Sensacyjne zwycięstwo Resovii Rzeszów nad Lechem Poznań (liderem Ekstraklasy) w pierwszej rundzie Pucharu Polski w piłce nożnej. Po golu Maksymiliana Hebela słynny „Kolejorz” pokonany w Rzeszowie.
Niestety, potknęliśmy się
„Niestety, już na pierwszym przeciwniku potknęliśmy się w tej edycji Pucharu Polski i odpadliśmy tym samym z rozgrywek. W Rzeszowie lepsza okazała się Resovia, która wygrała 1:0 po golu Maksymiliana Hebela. (…) I tego dnia wracamy z centrum meczowym. Dobranoc.” – możemy przeczytać na stronie internetowej Lecha Poznań.
Tymczasem nagłówki na stronach sportowych portali huczą od tytułów w stylu: „Gromy po kompromitacji Lecha”, czy „Wielka kompromitacja Lecha! Resovia nie do przejścia dla lidera Ekstraklasy”.
Wygrana po przepięknej bramce
Resovia Rzeszów wygrała 1:0 z czołową drużyną Ekstraklasy. Na dodatek po zgrabnej akcji zakończonej przepięknym strzałem Maksymiliana Hebela, od którego aż jęknęła poprzeczka bramki na rzeszowskim stadionie.

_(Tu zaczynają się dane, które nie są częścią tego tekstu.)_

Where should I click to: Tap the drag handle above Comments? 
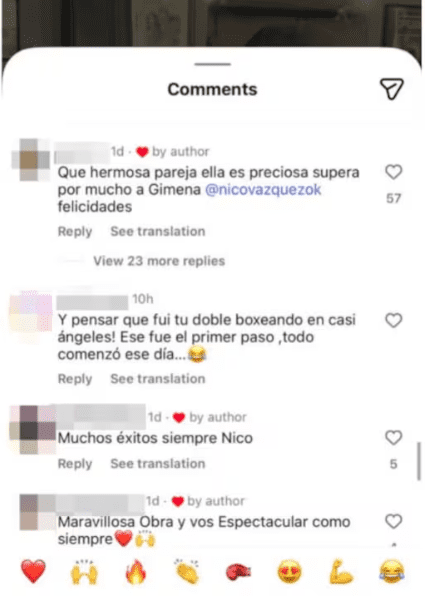[212, 64]
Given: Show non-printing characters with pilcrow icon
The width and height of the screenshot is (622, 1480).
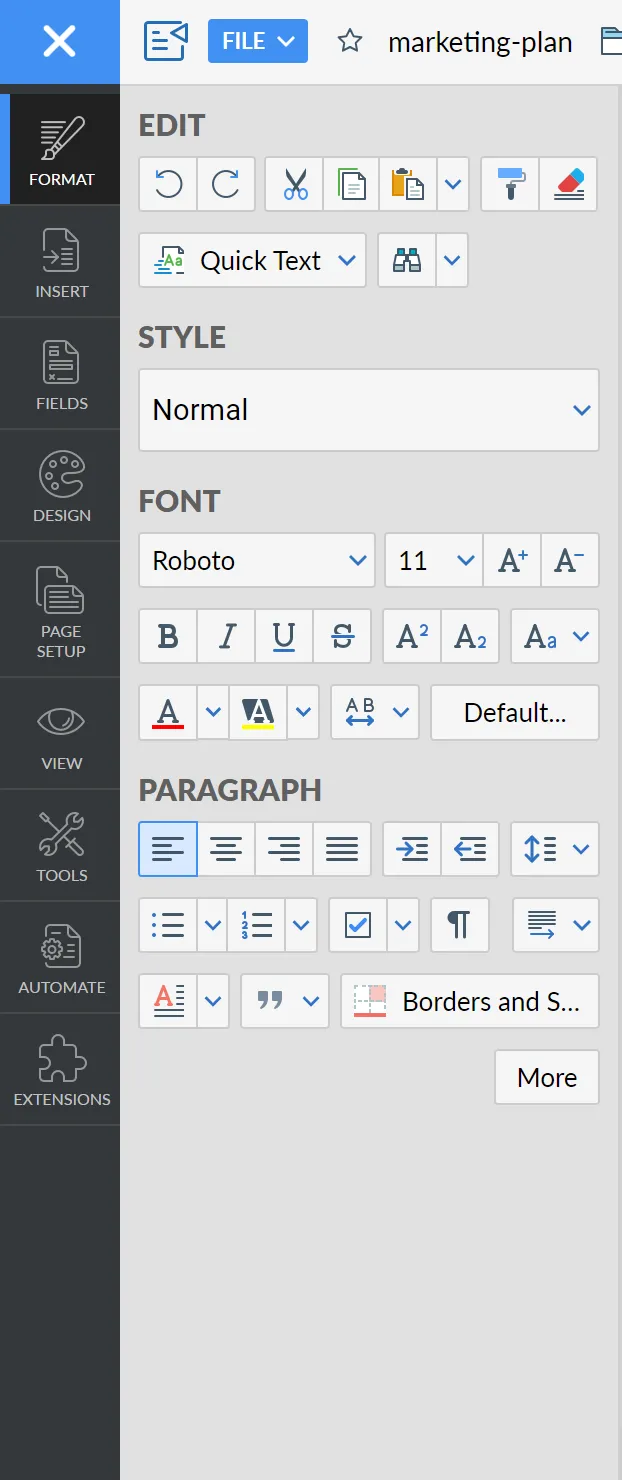Looking at the screenshot, I should tap(459, 925).
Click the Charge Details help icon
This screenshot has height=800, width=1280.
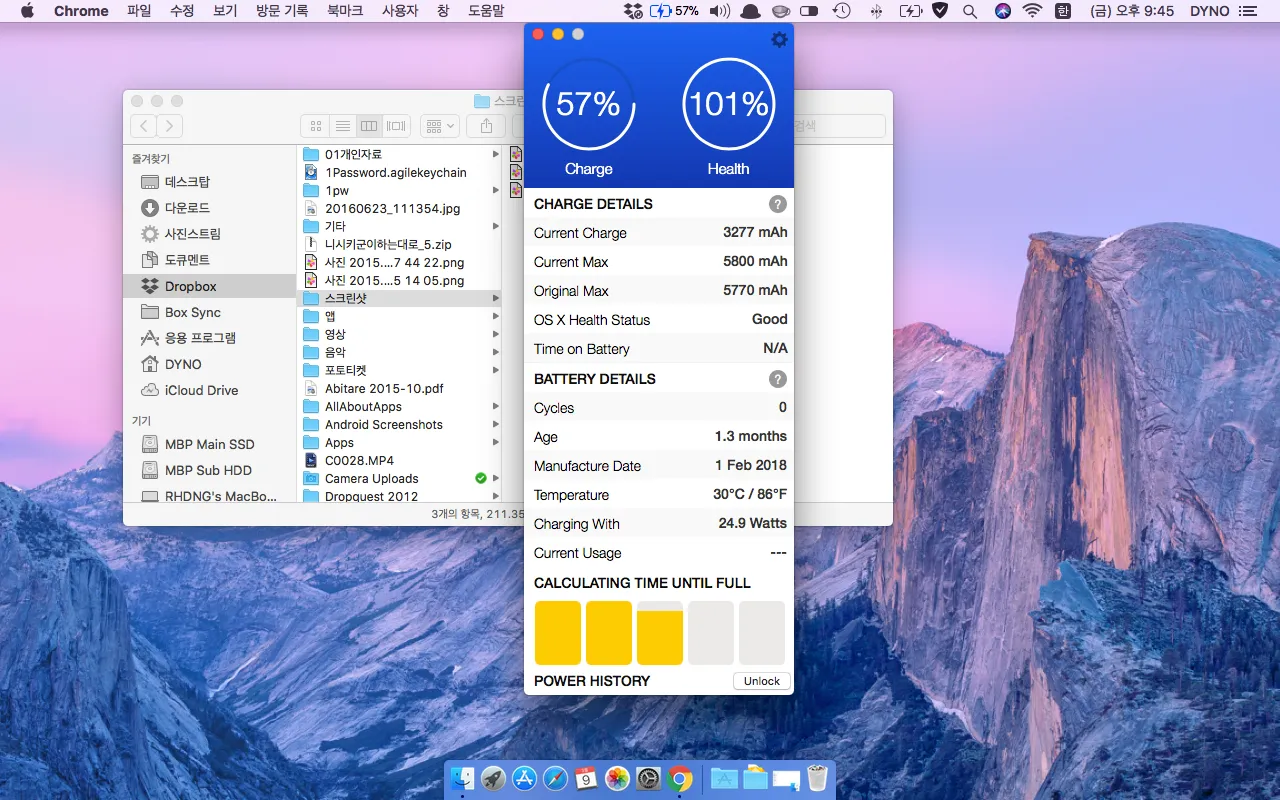click(777, 204)
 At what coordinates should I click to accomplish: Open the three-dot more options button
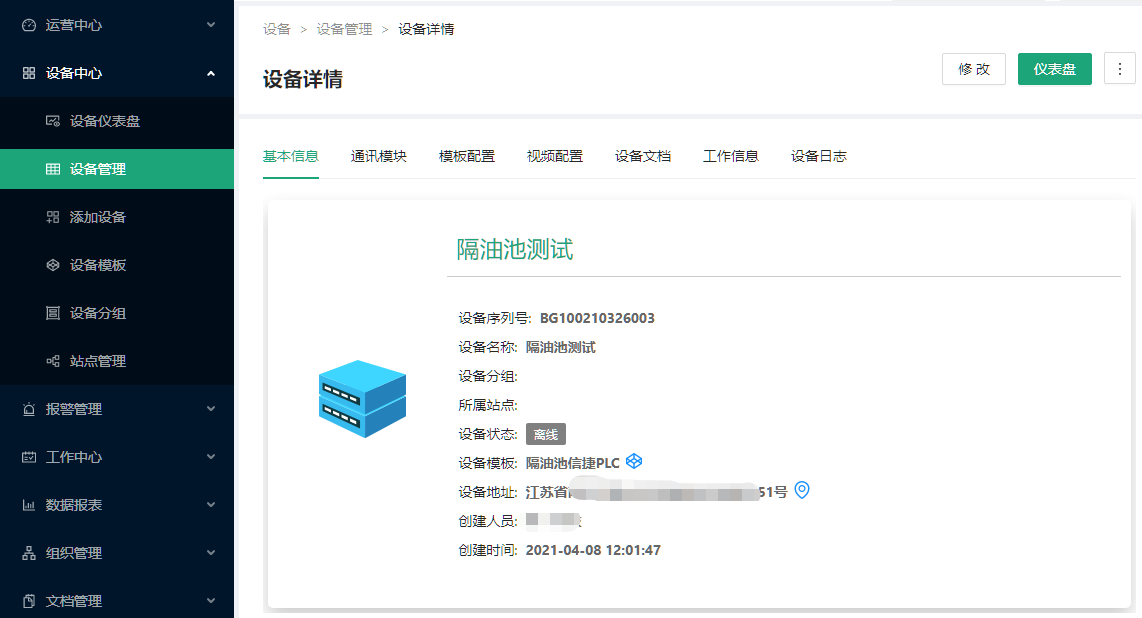[x=1119, y=69]
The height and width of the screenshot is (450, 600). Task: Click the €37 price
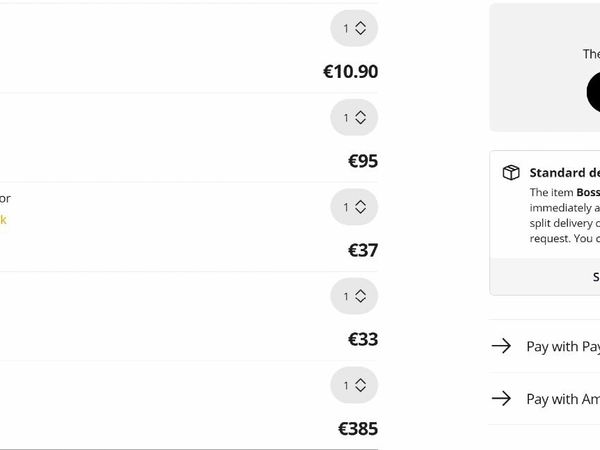coord(362,250)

Zwycięski mecz Resovii oglądało ponad 3600 widzów.
Morze kartek
Mecz nie należał do eleganckich pojedynków. Był bardzo zacięty, o czym świadczy kolosalna liczba żółtych kartek (Adamski, Pawlas, Gliwa, Wasiluk – Pingot, Jagiełło, Afonso Sousa, Gurgul). Do tego zawodnicy obejrzeli też dwie czerwone kartki a konkretnie Radosław Adamski i Danian Pavlas.
Wszyscy jesteśmy bardzo szczęśliwi
– Wszyscy po tym spotkaniu jesteśmy bardzo szczęśliwi – mówi Jakub Żukowski, trener Resovii Rzeszów. – Mój zespół stanął na wysokości zadania, nie popełnialiśmy błędów, bardzo dobrze zaprezentowaliśmy się przede wszystkim w defensywie. Jakkolwiek to brzmi, chcieliśmy z Lechem, liderem Ekstraklasy, grać w piłkę. Nie we wszystkich fragmentach się to udawało, ale uważam, że nasza wygrana jest zasłużona – podsumował trener rzeszowskiego zespołu.